── The records

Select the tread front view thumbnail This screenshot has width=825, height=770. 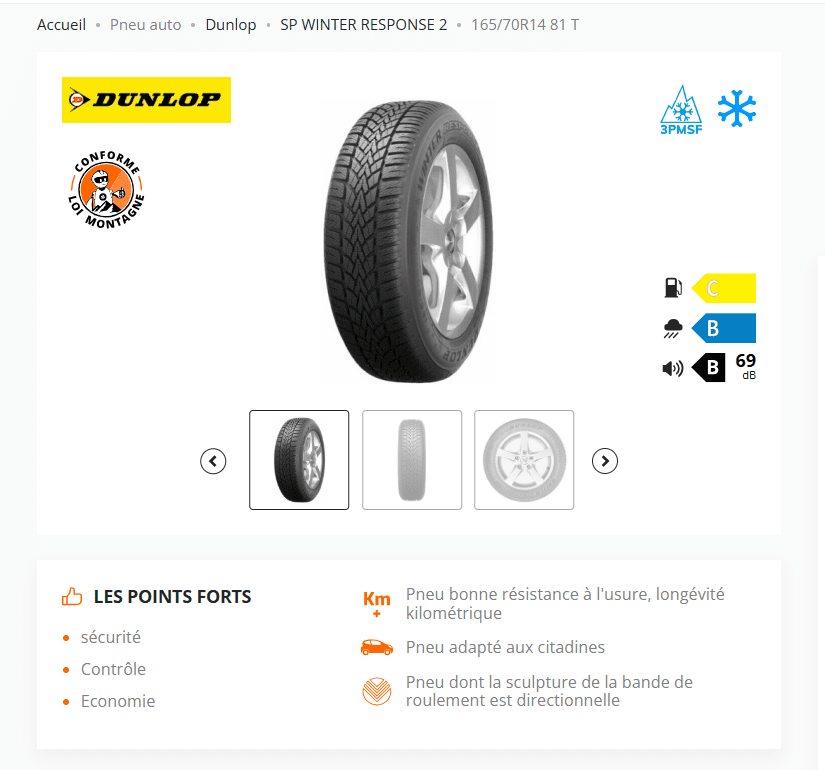[412, 460]
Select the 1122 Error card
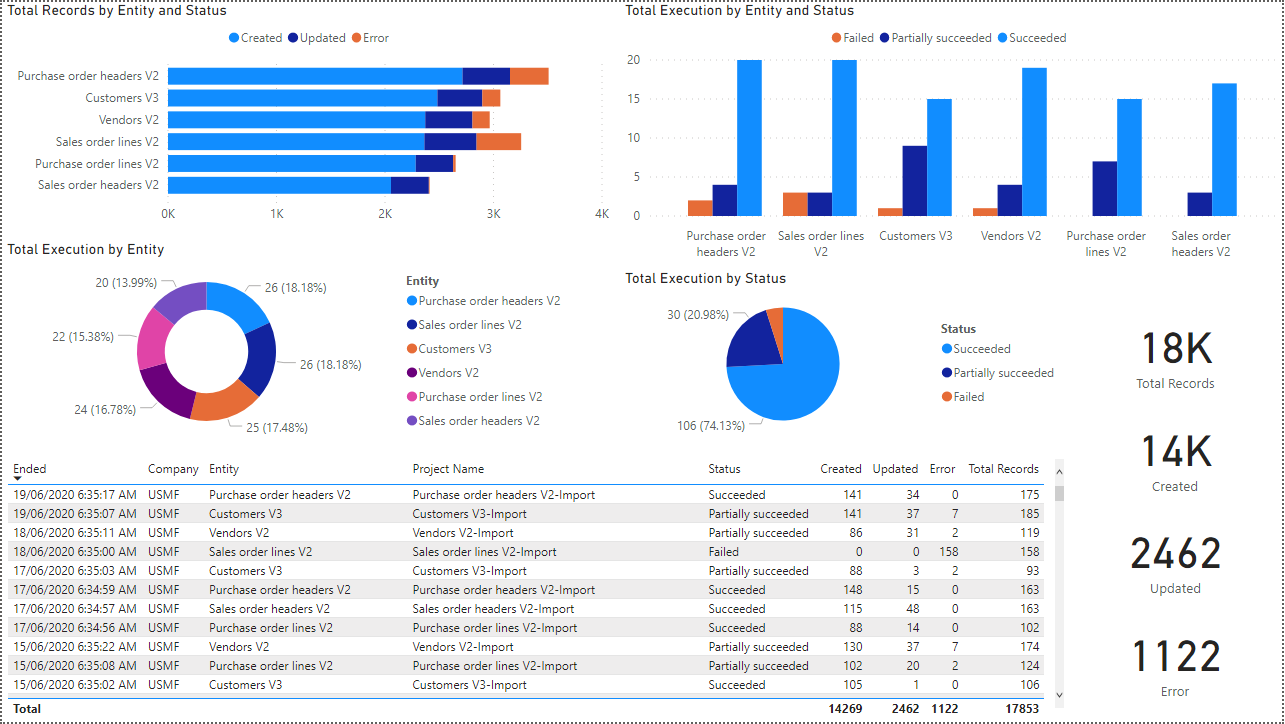Viewport: 1285px width, 724px height. coord(1175,666)
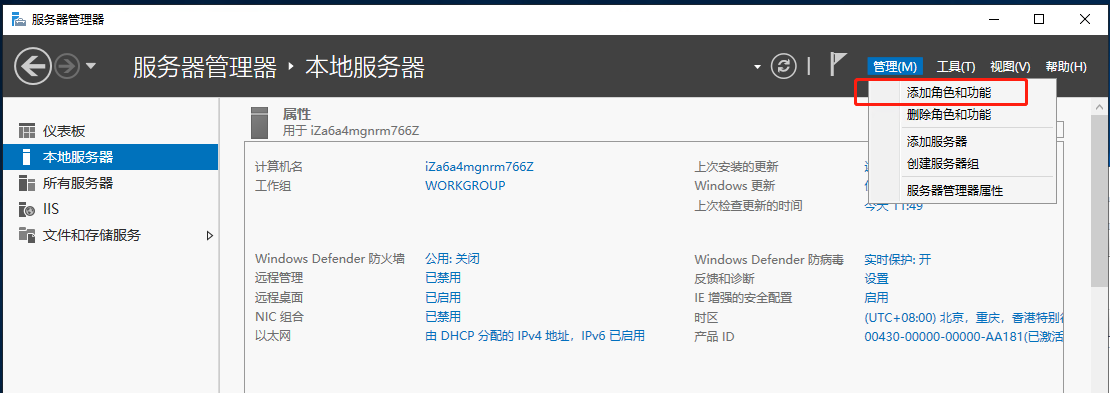Click the forward navigation arrow icon
Screen dimensions: 1110x393
pyautogui.click(x=67, y=67)
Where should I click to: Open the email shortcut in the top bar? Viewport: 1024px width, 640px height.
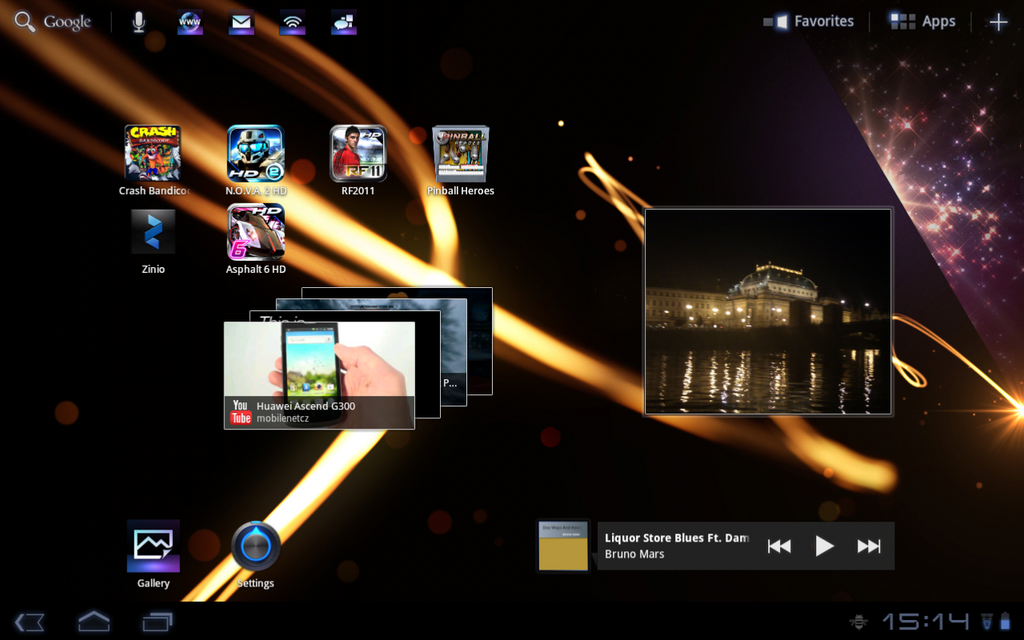tap(241, 20)
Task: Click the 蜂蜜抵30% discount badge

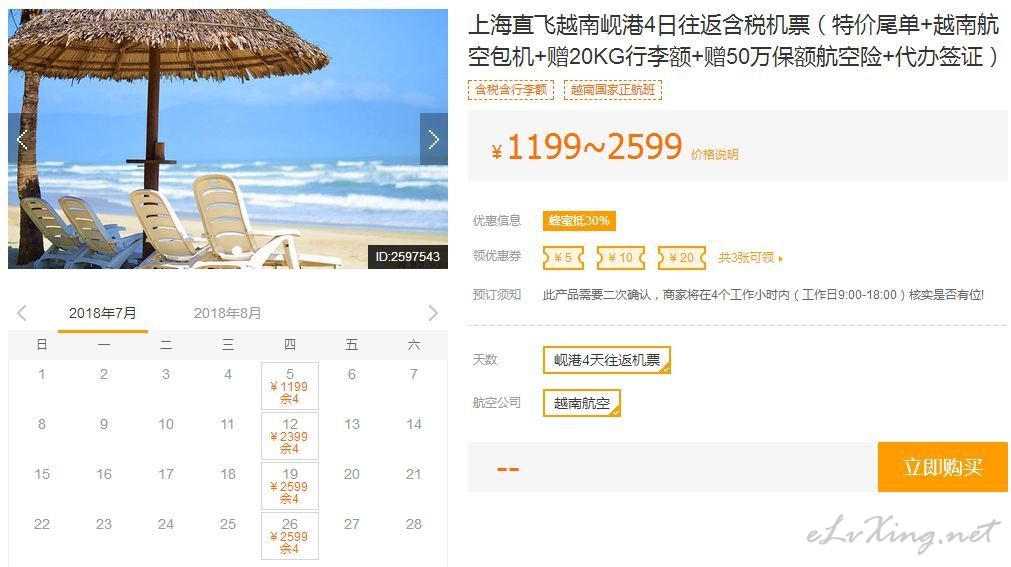Action: (x=579, y=221)

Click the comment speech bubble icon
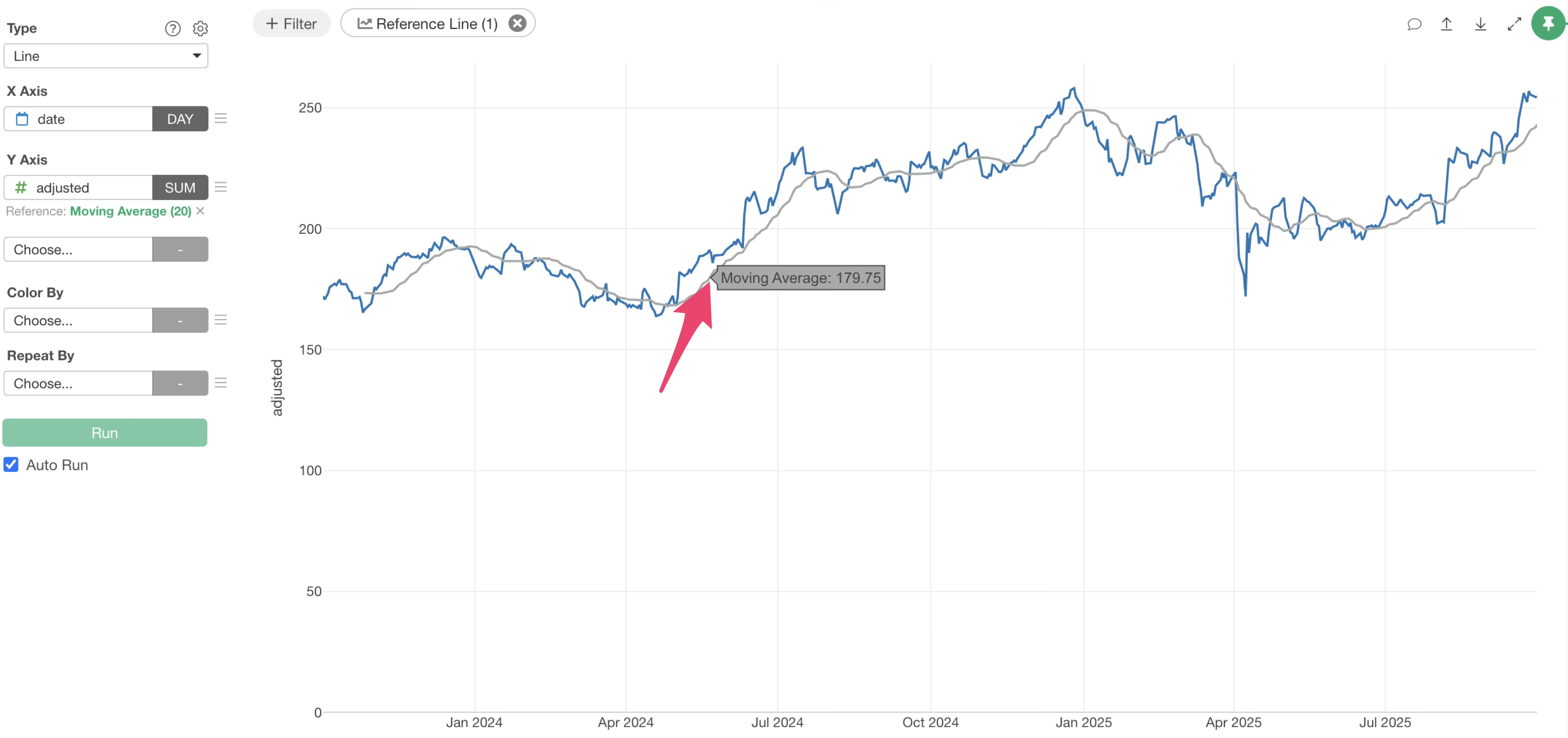(1414, 24)
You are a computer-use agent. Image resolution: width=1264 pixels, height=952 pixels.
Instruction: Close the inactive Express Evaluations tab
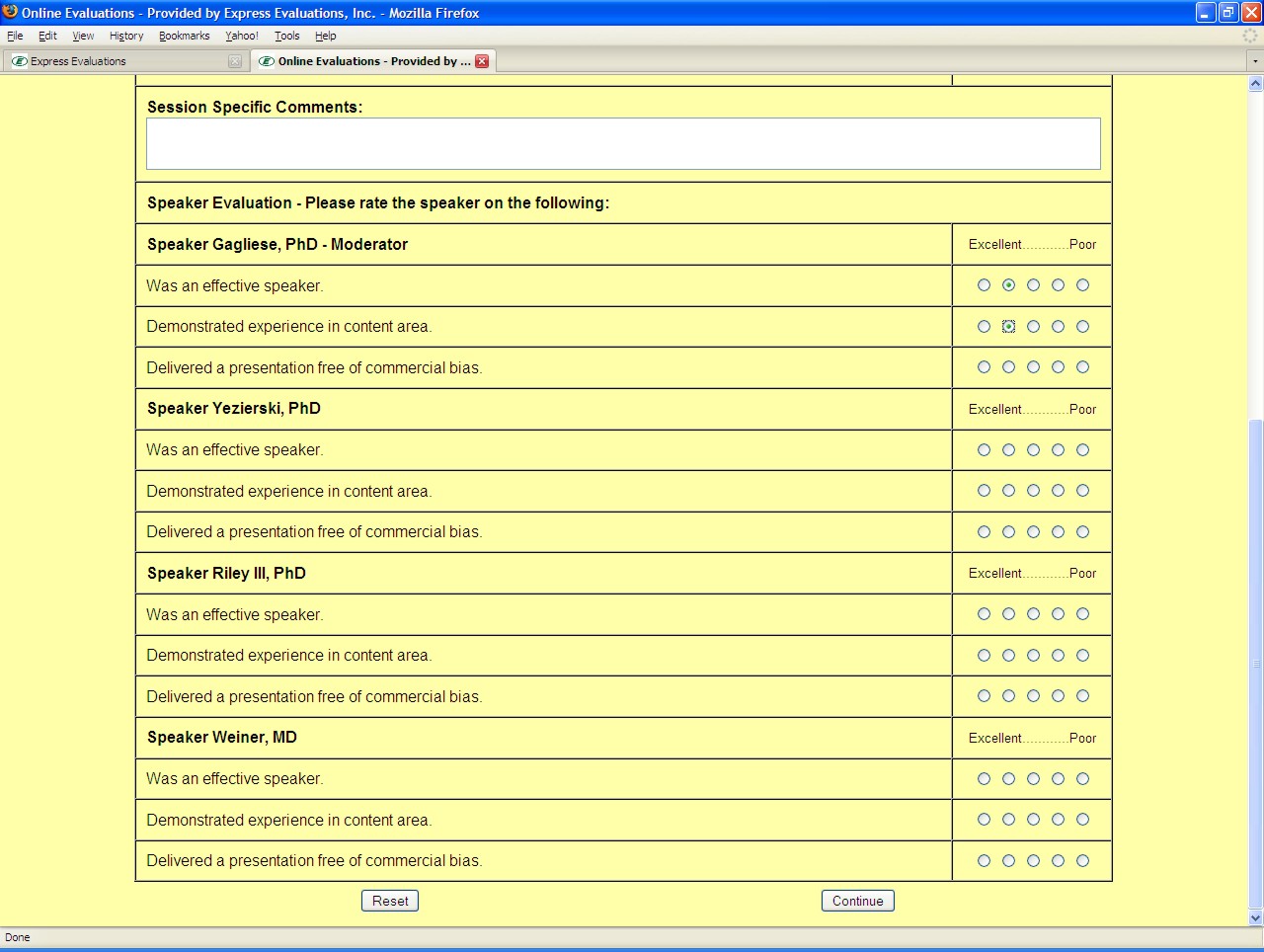pyautogui.click(x=234, y=61)
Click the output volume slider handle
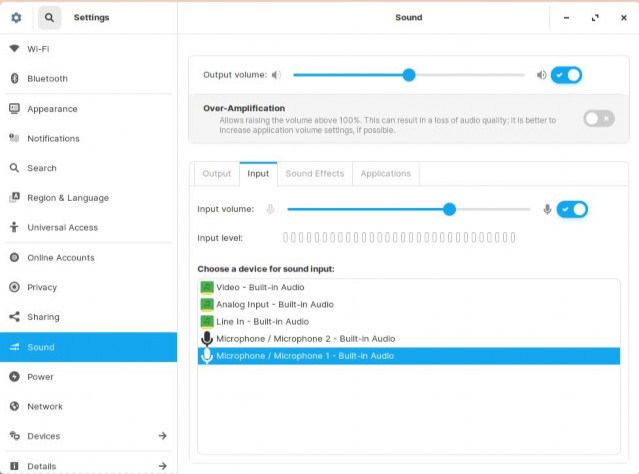639x474 pixels. (408, 75)
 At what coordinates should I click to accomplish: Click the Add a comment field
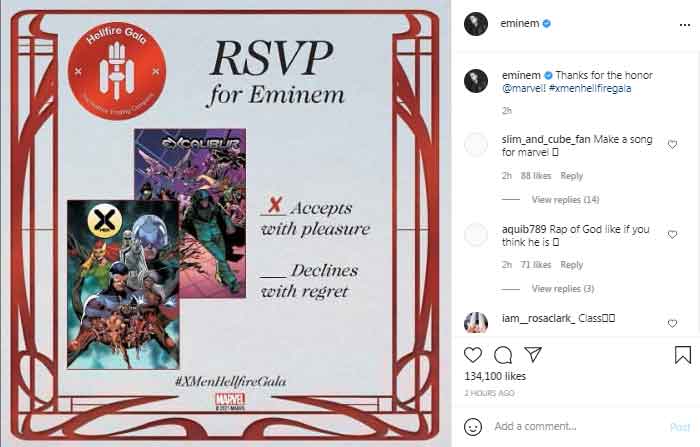(576, 426)

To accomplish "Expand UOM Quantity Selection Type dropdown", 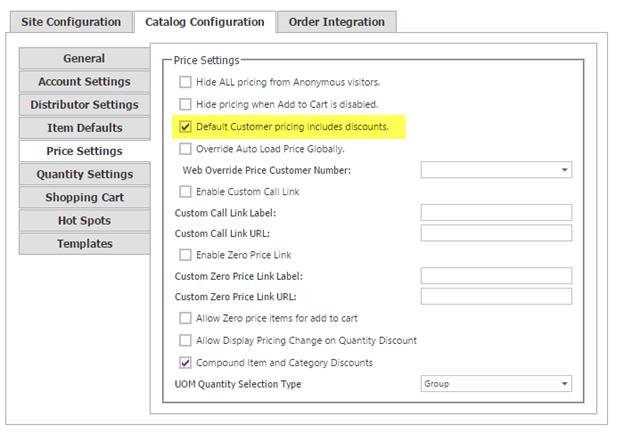I will point(496,384).
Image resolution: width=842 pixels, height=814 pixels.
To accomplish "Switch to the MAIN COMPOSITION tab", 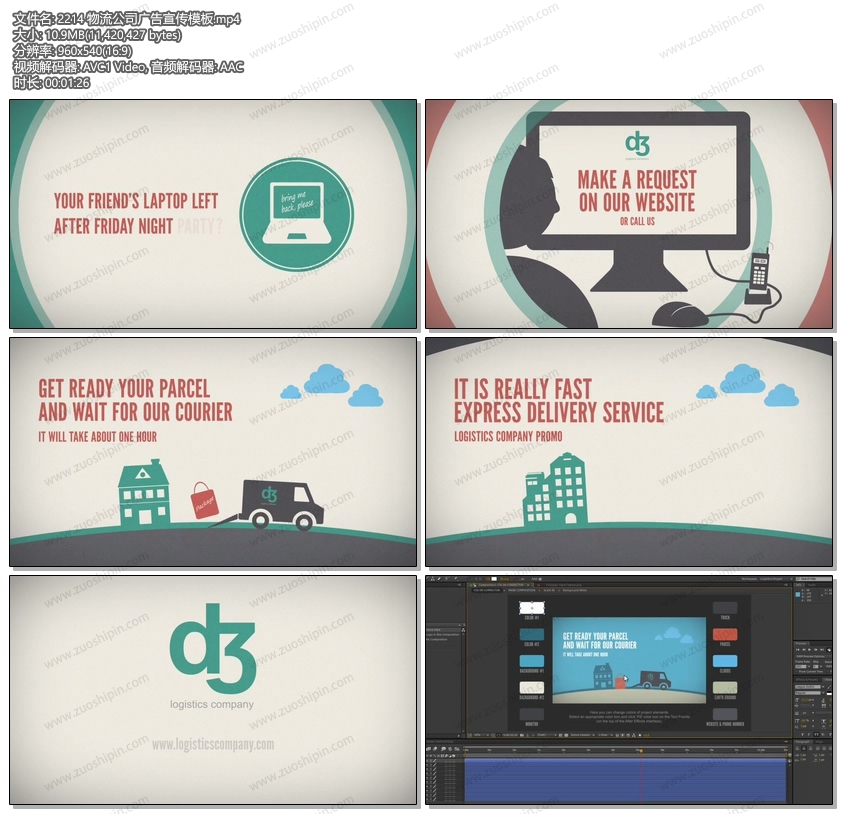I will click(x=523, y=589).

────

Your task
The lines above that hold the word "resolution" are the ones to copy.

Problem solution
You are a computer-use agent. Image resolution: width=1264 pixels, height=952 pixels.
Image resolution: width=842 pixels, height=814 pixels.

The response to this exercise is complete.